Click-target data

--- Begin ---

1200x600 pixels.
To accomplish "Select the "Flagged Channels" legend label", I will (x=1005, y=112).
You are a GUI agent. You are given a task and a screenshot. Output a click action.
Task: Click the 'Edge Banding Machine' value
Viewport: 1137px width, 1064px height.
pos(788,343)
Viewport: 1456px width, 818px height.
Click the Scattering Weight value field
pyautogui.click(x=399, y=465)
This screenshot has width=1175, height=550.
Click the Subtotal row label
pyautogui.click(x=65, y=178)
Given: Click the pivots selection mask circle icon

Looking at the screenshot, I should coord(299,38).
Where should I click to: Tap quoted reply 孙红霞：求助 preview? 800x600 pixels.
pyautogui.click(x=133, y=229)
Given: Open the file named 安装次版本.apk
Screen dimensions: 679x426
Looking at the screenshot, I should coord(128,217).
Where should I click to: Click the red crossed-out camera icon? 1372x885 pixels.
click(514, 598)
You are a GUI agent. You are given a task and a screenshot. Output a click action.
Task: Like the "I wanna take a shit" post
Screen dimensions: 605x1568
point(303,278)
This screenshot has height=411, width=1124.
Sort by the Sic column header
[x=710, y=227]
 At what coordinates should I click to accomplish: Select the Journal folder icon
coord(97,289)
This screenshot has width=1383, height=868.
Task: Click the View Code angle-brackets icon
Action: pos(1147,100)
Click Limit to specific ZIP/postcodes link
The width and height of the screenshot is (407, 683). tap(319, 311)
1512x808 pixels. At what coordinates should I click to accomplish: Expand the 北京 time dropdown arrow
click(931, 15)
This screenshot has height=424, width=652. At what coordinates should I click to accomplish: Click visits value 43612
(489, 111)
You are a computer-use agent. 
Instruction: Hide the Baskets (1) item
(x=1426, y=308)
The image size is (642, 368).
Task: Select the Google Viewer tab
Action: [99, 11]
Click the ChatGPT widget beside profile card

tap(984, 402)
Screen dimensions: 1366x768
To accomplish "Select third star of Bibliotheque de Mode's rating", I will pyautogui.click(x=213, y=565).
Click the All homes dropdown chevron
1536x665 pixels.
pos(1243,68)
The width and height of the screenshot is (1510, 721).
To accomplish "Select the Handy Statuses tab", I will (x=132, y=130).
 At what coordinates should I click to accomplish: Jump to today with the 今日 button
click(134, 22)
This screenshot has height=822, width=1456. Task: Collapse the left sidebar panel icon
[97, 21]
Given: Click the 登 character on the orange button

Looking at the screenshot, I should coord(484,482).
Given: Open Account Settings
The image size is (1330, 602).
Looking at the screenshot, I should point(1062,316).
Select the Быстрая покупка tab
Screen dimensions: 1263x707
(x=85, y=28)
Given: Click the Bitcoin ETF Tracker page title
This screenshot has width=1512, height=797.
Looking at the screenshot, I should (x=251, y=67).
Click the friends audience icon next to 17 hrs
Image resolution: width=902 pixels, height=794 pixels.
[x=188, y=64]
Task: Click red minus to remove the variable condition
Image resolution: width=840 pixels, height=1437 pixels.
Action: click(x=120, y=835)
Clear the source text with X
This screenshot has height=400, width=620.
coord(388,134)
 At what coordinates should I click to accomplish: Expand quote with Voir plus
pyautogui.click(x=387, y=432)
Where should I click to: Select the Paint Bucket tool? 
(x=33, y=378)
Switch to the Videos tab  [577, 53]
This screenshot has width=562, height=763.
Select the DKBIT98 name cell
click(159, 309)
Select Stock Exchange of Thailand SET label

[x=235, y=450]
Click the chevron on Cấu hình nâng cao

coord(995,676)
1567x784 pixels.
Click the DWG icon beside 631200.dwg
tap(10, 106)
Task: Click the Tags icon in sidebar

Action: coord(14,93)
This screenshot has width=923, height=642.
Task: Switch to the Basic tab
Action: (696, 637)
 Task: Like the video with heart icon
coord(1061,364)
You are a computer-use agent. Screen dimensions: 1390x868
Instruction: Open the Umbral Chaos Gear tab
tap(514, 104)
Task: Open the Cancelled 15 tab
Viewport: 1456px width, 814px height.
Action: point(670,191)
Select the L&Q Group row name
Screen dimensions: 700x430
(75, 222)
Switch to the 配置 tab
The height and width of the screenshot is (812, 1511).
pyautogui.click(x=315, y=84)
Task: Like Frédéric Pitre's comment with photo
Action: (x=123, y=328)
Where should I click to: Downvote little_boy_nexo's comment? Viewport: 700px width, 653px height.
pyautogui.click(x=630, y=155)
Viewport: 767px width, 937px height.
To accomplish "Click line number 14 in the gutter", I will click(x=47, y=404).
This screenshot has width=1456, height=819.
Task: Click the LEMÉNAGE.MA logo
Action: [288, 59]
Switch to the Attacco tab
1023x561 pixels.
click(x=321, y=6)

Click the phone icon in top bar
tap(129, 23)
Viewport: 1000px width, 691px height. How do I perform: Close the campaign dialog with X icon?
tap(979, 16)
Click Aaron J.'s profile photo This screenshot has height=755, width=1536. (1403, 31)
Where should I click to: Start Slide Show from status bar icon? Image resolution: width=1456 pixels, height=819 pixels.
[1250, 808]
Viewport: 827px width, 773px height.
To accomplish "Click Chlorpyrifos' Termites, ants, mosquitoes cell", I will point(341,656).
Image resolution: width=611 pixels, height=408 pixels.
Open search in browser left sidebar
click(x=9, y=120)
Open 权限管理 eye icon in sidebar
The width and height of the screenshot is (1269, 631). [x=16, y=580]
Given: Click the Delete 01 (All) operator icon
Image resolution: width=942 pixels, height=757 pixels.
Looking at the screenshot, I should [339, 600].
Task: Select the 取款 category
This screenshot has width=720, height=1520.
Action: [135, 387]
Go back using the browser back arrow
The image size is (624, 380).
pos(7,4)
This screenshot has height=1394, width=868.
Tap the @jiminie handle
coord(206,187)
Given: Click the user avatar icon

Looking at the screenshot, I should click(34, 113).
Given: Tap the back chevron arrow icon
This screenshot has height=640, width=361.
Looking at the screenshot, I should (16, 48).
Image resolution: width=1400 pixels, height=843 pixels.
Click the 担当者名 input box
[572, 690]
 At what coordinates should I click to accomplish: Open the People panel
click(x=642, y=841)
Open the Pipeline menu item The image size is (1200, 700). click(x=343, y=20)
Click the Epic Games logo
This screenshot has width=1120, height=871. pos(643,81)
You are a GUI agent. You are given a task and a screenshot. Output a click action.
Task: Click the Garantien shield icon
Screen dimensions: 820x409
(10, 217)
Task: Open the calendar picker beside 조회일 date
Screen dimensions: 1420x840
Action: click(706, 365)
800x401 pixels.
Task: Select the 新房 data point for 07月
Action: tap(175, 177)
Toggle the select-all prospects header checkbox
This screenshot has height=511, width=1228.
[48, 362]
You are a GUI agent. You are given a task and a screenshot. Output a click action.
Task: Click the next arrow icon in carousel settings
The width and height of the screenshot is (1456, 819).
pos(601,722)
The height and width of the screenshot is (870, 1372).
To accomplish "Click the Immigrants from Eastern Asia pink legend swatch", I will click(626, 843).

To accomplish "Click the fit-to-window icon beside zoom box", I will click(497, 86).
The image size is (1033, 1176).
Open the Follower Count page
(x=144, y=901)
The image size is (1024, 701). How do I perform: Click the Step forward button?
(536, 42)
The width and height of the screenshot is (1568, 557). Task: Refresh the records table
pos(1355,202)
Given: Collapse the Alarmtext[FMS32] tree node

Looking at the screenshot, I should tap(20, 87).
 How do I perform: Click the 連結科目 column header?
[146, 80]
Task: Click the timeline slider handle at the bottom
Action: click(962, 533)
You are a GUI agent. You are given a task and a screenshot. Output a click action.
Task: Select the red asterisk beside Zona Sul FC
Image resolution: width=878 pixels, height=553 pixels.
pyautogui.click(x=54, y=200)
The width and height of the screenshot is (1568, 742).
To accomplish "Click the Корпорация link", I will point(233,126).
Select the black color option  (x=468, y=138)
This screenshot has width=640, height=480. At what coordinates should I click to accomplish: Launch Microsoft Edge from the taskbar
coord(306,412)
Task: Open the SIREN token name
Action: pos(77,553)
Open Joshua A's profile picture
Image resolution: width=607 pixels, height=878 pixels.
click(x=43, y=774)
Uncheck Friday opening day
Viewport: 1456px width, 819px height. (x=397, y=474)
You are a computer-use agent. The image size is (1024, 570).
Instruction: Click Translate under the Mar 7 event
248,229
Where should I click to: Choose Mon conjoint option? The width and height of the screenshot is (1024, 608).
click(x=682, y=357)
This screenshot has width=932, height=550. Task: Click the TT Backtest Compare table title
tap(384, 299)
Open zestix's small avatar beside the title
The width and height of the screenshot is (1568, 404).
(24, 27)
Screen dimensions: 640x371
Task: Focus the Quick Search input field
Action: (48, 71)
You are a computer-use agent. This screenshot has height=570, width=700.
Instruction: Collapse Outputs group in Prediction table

--- End ---

Exercise aim | Copy out the rows word for word, starting with the line that contains "You are a computer-use agent. This" and running through the end of the rows.

Full output |
You are a computer-use agent. This screenshot has height=570, width=700.
Instruction: Collapse Outputs group in Prediction table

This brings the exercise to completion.